Rudolph J. Di Massa
Drew S. McGehrin
In Czyzewski v. Jevic Holding, 580 U.S. __(2017), decided on March 22, the U.S. Supreme Court held that, without the consent of impaired creditors, a bankruptcy court cannot approve a "structured dismissal" that provides for distributions deviating from the ordinary priority scheme of the Bankruptcy Code. The ruling reverses the decisions of the U.S. Bankruptcy Court for the District of Delaware, the U.S. District Court for the District of Delaware, and the U.S. Court of Appeals for the Third Circuit, and carries with it implications that may affect both pending and future bankruptcy proceedings.
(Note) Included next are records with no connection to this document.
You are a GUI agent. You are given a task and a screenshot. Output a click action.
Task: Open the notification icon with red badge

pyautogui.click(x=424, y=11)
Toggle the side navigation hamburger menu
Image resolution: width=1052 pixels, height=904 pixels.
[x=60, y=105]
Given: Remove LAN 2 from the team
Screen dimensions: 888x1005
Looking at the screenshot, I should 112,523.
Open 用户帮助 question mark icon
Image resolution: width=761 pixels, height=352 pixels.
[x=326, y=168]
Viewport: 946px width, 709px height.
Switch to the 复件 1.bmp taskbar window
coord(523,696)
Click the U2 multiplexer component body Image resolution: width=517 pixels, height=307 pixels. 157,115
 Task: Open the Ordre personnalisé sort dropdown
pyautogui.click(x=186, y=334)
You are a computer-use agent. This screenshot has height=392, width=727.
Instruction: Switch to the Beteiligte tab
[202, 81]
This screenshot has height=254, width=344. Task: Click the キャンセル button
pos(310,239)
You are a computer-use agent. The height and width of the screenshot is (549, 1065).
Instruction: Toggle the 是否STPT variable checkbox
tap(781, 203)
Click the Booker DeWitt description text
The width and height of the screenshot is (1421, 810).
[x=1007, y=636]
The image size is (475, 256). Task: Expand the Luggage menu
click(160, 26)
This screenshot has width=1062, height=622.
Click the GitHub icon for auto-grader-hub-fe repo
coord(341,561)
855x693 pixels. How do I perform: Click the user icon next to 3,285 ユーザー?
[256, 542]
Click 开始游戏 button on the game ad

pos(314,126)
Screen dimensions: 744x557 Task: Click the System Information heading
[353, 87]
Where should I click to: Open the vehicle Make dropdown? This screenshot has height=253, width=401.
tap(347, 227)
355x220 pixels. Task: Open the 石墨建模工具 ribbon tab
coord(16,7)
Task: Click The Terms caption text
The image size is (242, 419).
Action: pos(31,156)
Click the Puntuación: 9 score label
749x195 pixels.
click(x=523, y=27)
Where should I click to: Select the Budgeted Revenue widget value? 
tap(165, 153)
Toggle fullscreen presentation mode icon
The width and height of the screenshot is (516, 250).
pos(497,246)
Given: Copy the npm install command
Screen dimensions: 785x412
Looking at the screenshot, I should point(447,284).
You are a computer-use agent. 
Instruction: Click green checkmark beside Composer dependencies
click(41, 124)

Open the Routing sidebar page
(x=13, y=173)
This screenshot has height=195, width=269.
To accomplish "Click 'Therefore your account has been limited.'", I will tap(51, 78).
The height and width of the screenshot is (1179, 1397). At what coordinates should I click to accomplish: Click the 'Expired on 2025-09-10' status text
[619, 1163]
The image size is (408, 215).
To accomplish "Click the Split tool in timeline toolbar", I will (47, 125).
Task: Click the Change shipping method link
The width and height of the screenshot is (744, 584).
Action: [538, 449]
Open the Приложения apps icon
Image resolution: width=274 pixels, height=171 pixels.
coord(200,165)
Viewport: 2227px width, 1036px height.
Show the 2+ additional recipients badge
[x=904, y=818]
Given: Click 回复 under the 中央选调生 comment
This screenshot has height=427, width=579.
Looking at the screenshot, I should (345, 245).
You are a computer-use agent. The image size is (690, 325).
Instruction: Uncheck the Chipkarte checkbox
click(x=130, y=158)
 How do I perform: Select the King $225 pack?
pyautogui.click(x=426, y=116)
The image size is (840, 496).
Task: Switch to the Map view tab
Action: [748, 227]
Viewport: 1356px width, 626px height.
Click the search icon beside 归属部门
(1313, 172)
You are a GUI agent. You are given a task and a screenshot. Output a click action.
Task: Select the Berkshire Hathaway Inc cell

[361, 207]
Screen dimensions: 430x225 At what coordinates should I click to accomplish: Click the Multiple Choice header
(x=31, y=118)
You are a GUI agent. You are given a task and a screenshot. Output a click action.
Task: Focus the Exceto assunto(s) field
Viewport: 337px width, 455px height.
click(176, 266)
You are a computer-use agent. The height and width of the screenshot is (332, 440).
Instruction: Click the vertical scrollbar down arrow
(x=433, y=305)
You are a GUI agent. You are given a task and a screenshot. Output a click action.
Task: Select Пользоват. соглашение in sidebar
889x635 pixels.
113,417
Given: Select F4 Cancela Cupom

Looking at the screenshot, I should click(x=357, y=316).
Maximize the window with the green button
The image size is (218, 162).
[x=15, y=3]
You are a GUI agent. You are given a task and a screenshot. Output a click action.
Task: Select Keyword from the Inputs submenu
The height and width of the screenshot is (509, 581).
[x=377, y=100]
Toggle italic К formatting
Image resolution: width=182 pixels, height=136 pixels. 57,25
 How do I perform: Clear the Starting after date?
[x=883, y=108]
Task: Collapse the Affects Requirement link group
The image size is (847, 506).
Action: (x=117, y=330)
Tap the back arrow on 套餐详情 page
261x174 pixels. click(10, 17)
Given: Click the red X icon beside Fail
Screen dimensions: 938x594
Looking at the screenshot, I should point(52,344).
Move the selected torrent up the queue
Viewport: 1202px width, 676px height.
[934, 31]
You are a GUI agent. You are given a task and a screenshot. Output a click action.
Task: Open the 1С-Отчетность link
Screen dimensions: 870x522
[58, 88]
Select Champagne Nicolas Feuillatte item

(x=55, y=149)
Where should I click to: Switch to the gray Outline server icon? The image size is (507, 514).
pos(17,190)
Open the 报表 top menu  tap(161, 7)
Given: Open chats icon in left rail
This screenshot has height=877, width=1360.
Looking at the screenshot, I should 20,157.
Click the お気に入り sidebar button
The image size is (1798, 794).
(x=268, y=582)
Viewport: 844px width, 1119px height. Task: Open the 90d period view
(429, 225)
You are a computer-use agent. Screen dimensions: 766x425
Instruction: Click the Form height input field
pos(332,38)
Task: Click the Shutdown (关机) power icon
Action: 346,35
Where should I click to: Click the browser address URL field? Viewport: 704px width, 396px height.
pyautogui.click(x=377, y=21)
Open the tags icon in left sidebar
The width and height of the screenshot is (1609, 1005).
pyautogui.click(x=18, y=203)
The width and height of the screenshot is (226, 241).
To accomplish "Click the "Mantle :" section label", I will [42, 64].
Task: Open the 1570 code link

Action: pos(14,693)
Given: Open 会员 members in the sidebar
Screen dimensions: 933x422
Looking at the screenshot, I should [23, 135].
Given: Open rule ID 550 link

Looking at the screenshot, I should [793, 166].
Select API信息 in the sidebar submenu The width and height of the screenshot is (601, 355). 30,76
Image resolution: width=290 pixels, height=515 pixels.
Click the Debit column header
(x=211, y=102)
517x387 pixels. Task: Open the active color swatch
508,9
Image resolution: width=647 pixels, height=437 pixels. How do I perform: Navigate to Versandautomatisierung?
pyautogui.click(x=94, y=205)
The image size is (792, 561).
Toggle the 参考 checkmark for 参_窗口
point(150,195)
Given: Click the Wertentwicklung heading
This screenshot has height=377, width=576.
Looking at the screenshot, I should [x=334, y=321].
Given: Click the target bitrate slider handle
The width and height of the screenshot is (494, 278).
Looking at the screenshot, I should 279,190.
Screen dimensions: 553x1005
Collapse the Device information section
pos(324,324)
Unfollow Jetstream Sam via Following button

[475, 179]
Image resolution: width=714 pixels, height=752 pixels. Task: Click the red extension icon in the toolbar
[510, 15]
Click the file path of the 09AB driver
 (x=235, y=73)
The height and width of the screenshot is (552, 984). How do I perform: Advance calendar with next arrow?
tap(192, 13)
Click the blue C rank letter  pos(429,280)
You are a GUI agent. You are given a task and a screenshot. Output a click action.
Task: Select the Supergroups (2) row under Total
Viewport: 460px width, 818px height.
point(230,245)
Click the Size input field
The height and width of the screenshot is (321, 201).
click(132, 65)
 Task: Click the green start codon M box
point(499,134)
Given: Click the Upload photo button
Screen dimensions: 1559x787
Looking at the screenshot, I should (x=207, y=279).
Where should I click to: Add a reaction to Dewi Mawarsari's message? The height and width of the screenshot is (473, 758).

In 2006, Jevic Transportation Inc., a New Jersey trucking company, was acquired by Sun Capital Partners through a leveraged buyout. Sun Capital financed the buyout with funds loaned from a group of lenders led by the CIT Group. By May 2008, Jevic's financial situation had worsened significantly, and Jevic's board ultimately authorized a bankruptcy filing. At that point, the company halted almost all operations and, on May 19, 2008, notified its employees of their imminent termination. The next day, Jevic filed a petition for relief under Chapter 11 of the U.S. Bankruptcy Code. At the time of filing, Jevic owed $53 million to senior secured creditors Sun Capital and CIT, and over $20 million to general unsecured creditors and taxing authorities.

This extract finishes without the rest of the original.